**Task brief:** Find the lines of data that contain the string "agent", then list them.

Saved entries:
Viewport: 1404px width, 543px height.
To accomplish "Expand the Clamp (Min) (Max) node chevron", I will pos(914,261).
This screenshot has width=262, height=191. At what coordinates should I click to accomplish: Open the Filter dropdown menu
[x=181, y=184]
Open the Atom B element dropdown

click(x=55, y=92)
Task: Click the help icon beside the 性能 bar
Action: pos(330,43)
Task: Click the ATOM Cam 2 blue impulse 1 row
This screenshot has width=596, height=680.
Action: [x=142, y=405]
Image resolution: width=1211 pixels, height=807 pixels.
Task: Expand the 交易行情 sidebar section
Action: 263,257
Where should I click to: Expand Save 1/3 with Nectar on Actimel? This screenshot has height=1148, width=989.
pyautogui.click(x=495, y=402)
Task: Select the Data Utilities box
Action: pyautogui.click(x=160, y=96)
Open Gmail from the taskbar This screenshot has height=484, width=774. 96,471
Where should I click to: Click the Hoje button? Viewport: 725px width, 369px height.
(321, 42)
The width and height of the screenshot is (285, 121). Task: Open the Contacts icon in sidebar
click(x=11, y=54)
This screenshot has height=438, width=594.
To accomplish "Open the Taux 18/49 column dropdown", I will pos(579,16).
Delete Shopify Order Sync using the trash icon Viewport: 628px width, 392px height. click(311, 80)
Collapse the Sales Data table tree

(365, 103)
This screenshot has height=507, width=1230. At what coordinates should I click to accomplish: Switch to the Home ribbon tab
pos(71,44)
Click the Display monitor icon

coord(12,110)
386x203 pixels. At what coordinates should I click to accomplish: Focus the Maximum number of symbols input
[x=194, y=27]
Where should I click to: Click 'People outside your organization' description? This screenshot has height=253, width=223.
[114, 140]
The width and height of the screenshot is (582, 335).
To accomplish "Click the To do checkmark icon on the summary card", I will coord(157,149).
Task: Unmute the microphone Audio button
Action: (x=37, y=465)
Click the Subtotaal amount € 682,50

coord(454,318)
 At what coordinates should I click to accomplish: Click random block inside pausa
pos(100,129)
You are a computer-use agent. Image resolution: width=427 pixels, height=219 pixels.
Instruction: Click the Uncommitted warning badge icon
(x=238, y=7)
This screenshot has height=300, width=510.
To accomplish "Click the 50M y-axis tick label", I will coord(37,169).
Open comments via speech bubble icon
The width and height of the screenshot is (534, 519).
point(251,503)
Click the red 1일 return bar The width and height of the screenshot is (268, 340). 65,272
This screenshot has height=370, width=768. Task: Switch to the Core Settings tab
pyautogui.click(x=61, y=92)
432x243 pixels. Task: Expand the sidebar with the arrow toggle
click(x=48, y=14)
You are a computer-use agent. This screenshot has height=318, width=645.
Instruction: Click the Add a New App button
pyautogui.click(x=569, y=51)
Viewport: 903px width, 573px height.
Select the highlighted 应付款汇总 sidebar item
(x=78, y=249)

**Exercise solution:**
You are a computer-use agent. Image resolution: width=427 pixels, height=219 pixels.
You are a computer-use agent. This screenshot has height=318, width=645.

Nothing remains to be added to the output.